___ EXTRACTED MATERIAL ___

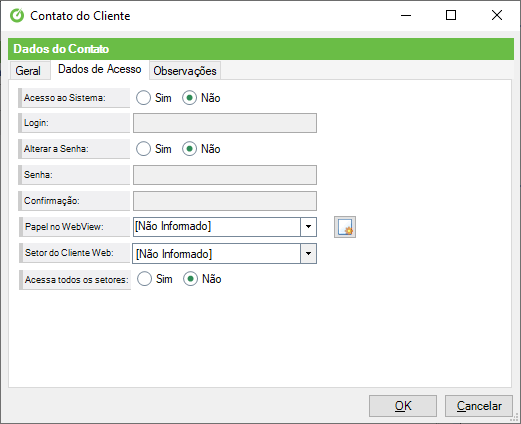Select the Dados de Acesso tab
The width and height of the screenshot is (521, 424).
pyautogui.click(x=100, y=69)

___
___ EXTRACTED MATERIAL ___

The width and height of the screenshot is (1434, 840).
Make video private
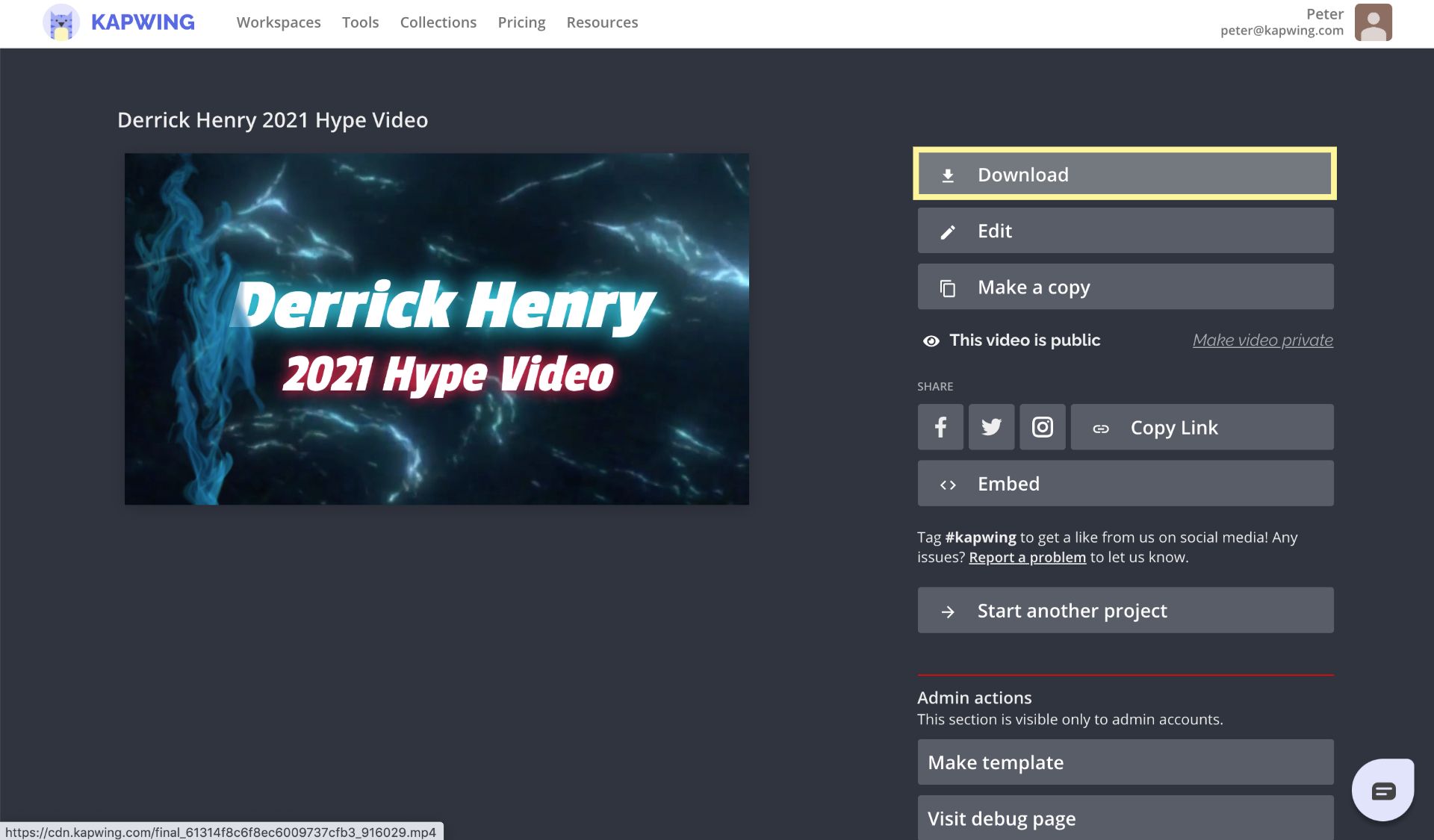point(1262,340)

___

### [TO BE DONE]
Rewrite the part of the material that opens with the line containing "Select the Dados de Acesso tab" and closes with the line containing "pyautogui.click(x=100, y=69)", replacing "tab" with "section" and changing nothing else. Give only those lines, and leave the pictures out of your answer.

### [WRITTEN ANSWER]
Select the Dados de Acesso section
The width and height of the screenshot is (521, 424).
pyautogui.click(x=100, y=69)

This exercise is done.